- PROBLEM DETAILS -
Collect all lines from the records below that include the word "title".

[Saved entries]
------------------------------------------------------------------------
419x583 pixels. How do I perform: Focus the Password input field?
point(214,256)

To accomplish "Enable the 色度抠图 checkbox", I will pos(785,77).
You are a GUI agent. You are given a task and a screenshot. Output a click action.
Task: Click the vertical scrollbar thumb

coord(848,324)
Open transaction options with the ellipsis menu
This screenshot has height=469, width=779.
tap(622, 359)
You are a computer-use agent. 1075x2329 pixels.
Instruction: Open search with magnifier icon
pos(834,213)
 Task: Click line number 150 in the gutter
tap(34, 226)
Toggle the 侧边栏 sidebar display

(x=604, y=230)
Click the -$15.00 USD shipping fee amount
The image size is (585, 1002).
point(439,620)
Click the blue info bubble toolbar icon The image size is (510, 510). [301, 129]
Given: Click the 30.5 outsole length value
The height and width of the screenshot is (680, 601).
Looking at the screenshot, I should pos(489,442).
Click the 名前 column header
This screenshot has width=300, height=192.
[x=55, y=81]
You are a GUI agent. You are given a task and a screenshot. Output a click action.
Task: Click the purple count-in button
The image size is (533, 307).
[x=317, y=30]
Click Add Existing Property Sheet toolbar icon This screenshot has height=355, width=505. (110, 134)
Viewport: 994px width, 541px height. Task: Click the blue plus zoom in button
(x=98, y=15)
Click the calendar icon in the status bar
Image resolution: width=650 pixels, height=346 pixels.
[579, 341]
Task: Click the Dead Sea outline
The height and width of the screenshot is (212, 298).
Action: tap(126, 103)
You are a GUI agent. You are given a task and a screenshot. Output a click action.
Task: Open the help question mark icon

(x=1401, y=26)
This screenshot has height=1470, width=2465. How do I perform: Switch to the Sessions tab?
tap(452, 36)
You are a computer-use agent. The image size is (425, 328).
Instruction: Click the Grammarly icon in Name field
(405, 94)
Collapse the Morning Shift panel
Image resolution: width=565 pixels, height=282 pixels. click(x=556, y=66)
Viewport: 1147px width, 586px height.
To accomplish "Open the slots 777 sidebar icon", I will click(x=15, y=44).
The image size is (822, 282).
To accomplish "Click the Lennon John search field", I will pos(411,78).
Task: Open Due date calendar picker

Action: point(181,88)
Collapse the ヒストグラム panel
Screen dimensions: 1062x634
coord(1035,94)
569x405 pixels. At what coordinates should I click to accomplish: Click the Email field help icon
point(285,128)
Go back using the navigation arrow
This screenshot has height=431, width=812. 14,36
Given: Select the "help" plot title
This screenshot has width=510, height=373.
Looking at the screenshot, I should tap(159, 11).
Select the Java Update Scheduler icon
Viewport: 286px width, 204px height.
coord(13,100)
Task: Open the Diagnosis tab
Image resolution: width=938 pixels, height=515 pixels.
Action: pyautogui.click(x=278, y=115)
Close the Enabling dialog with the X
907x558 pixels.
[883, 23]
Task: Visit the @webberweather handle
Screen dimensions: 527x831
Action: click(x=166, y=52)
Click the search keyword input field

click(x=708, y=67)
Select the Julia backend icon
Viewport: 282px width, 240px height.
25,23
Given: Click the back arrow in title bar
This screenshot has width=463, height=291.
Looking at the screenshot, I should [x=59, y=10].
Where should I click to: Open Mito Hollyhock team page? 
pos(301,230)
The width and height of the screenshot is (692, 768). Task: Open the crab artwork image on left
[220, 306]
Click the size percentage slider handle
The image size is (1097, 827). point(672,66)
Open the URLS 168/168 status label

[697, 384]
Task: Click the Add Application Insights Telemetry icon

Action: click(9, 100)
------------------------------------------------------------------------
- THE ANSWER -
Given: Select the "help" plot title
Given: Click the back arrow in title bar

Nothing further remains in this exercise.